I'm used to analyzing mostly RNAseq data, microarray is a bit new to me. I'm trying to analyze data from https://www.ncbi.nlm.nih.gov/geo/query/acc.cgi?acc=GSE47183 in R. When I try to read in the .CEL files using read.celfiles() from the oligo package, it informs me that the CEL files are not of the same type, and indeed the GEO page mentions 2 platforms (Affymetrix Human Genome U133, and Affymetrix GeneChip Human Genome HG-U133A Custom CDF).
So I'm analyzing data from the two platforms separately.
1) Is this the correct way to proceed, or am I missing anything? Is there a way to read in all the data together and generate a single expression matrix for differential gene expression analysis?
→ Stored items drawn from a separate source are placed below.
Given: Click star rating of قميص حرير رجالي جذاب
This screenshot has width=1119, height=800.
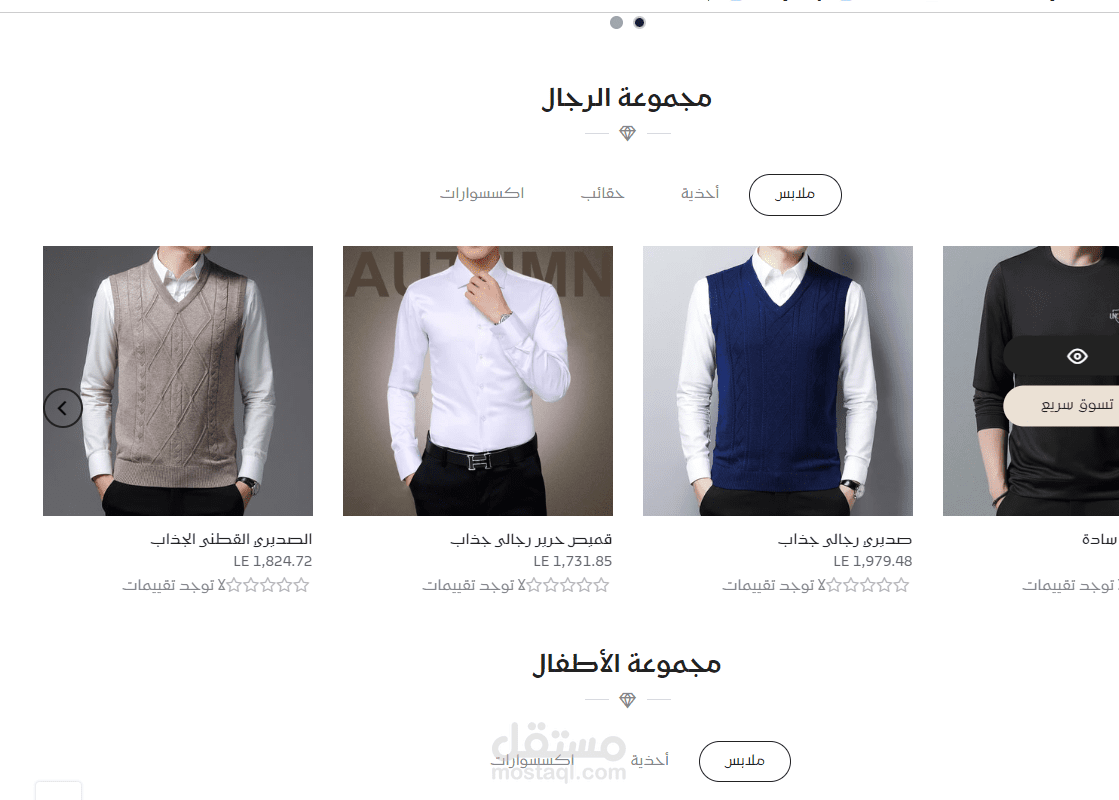Looking at the screenshot, I should coord(567,585).
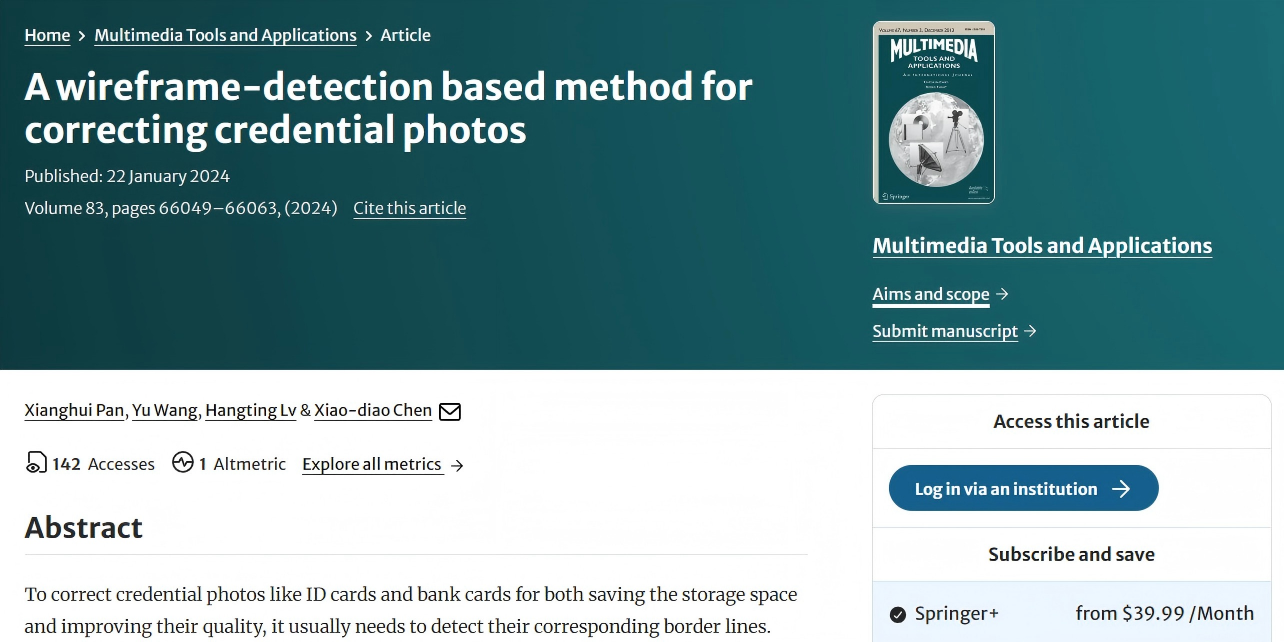Open the Multimedia journal cover thumbnail
The height and width of the screenshot is (642, 1284).
[933, 112]
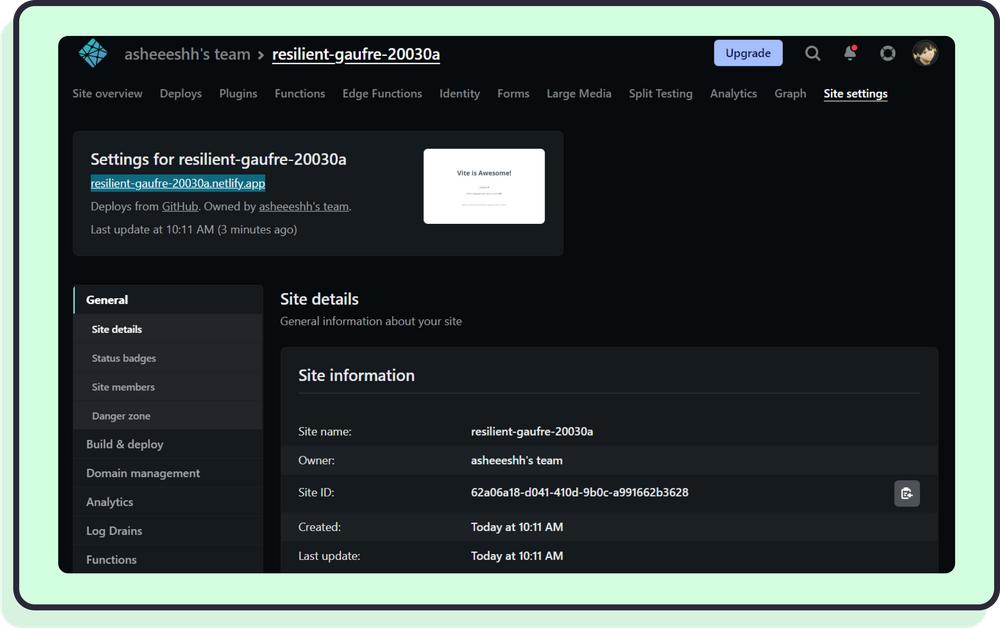Screen dimensions: 1000x628
Task: Expand Build & deploy settings section
Action: click(125, 444)
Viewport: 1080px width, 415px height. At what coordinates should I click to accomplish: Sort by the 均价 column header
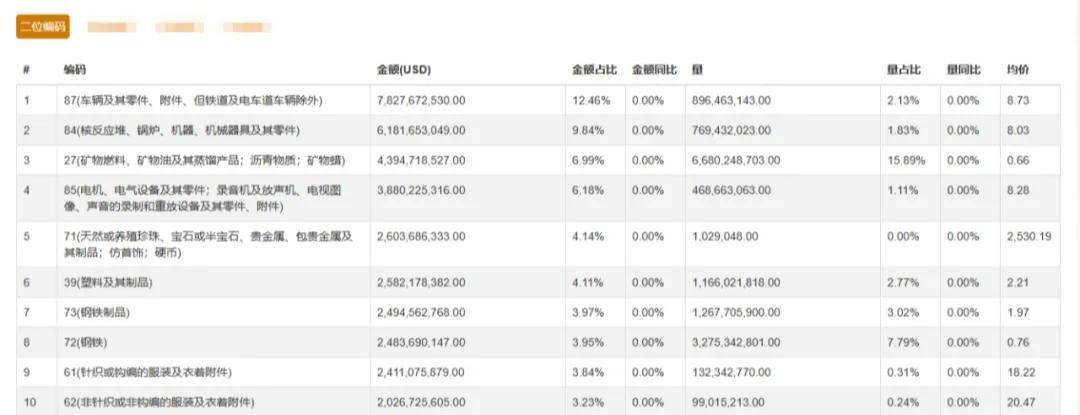coord(1018,70)
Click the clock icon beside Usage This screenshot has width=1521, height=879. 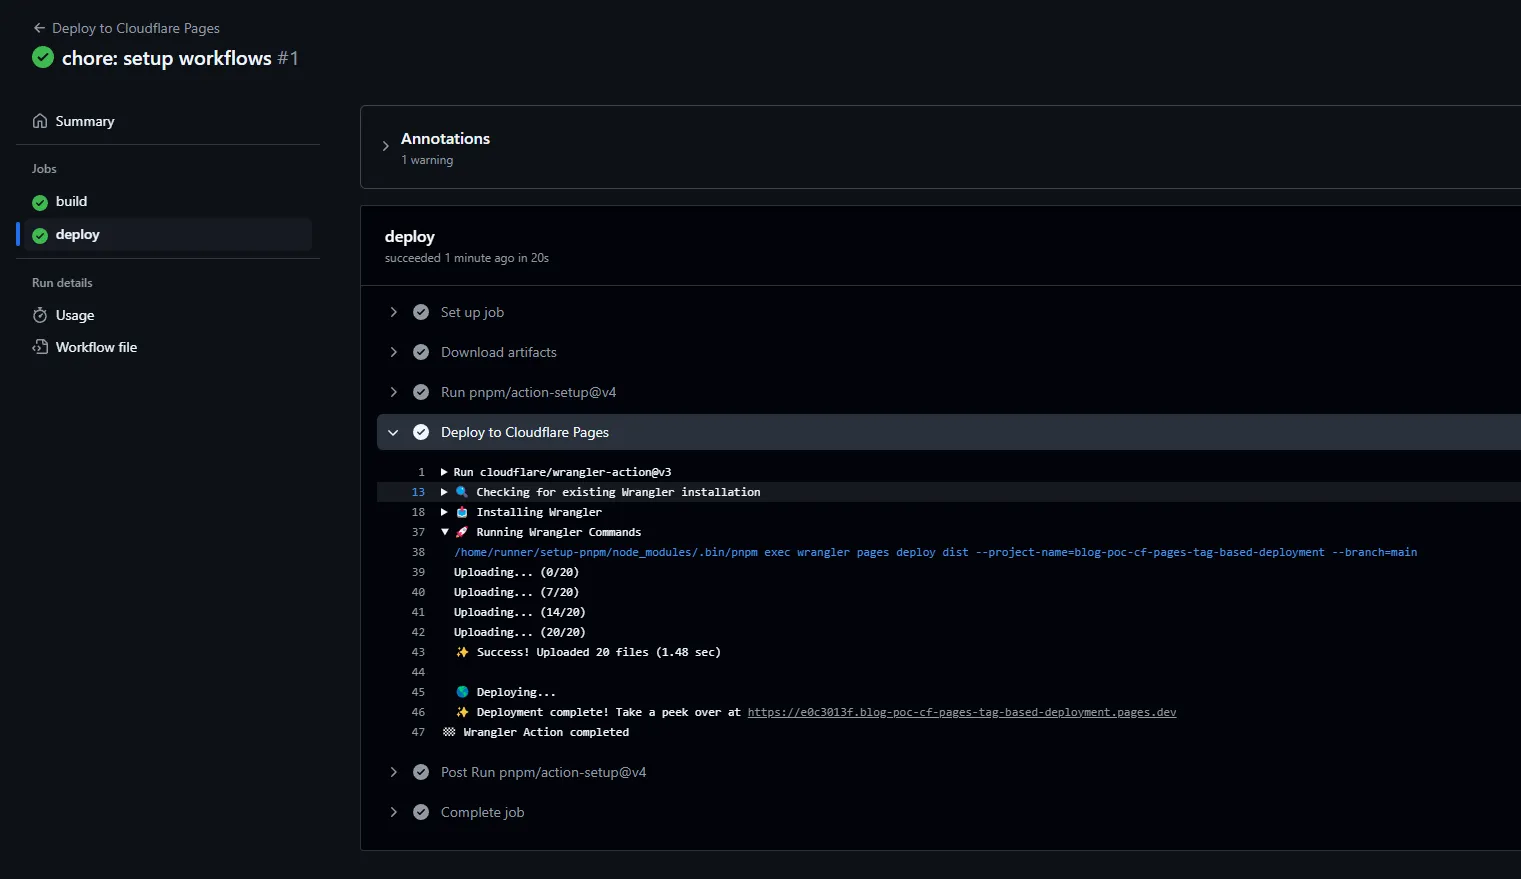click(x=39, y=315)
2) If I generate two separate expression matrices, would I need to perform differential expression analysis on the different platforms separately, or can I combine the datasets (e.g. using Limma or ComBat) and THEN do the analysis? I realize this is a question that pops up in various forms on multiple platforms, but since philosophies of analysis seem to evolve over time, I was wondering what the latest consensus was. It seems that batch correcting expression matrices in general is suboptimal, and it is preferable to instead use "batch" as a covariate in the analysis. The problem is - the platforms are different, and additionally, there are two potential control groups, and the control group I prefer (healthy donor kidneys) is only found in one of the datasets.
I may be missing something fundamental here, since I am new to MA analysis. Usually, I read in all the files - this is the first time I've seen two platforms in a "single" dataset, so any advice on how to proceed would be greatly appreciated!!